8. A mobile application deceptive design detection system based on large models and intelligent agents, characterized in that, include: The dataset building module is used to build multimodal datasets for deceptive design in mobile applications; The multimodal dataset includes at least visual interference samples, semantically induced samples, and logically obstructive samples; The model fine-tuning module is used to fine-tune the large multimodal model based on the multimodal dataset to obtain a domain-adaptive fraud semantic recognition model. The static analysis module is used to input the screenshot of the interface of the application to be detected into the fraud semantic recognition model, obtain all suspected deceptive design candidate points as static semantic analysis results, and generate a verification task for each candidate point. The dynamic verification module is used to receive and execute the verification task through the intelligent agent, compare the actual interface state after the operation with the expected response in the verification task, and obtain the dynamic behavior verification result of confirming fraud or correcting false alarms.
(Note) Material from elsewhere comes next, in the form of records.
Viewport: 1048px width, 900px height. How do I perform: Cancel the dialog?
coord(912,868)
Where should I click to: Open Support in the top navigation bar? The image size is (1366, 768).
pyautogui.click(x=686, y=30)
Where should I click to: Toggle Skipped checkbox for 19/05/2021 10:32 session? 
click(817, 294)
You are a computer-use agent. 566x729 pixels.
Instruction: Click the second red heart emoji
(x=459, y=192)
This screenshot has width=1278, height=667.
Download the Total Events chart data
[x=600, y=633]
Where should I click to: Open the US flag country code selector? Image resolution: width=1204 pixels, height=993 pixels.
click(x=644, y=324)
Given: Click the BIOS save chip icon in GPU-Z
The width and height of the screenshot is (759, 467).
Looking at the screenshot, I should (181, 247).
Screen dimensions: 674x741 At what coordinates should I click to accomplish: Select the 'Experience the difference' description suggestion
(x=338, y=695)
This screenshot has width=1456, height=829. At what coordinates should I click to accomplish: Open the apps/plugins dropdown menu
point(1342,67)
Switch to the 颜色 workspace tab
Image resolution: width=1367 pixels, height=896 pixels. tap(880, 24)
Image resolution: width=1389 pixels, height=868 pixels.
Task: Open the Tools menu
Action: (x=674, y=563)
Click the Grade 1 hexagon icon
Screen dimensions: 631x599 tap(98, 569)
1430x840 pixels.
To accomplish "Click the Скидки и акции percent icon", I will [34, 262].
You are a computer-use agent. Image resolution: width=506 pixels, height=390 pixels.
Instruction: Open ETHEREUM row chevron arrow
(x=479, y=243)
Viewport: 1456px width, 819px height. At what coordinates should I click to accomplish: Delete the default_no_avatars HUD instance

The integrated output module is used to integrate static semantic analysis results and dynamic behavior verification results to generate a comprehensive detection report that includes fraud type, location, and dynamic verification evidence chain.
9. An electronic device, characterized in that, include: At least one memory for storing computer programs; At least one processor is configured to execute a program stored in the memory, wherein when the program stored in the memory is executed, the processor is configured to perform the method as described in any one of claims 1-7.
10. A computer-readable storage medium storing a computer program, characterized in that, When the computer program is run on the processor, it causes the processor to perform the method as described in any one of claims 1-7.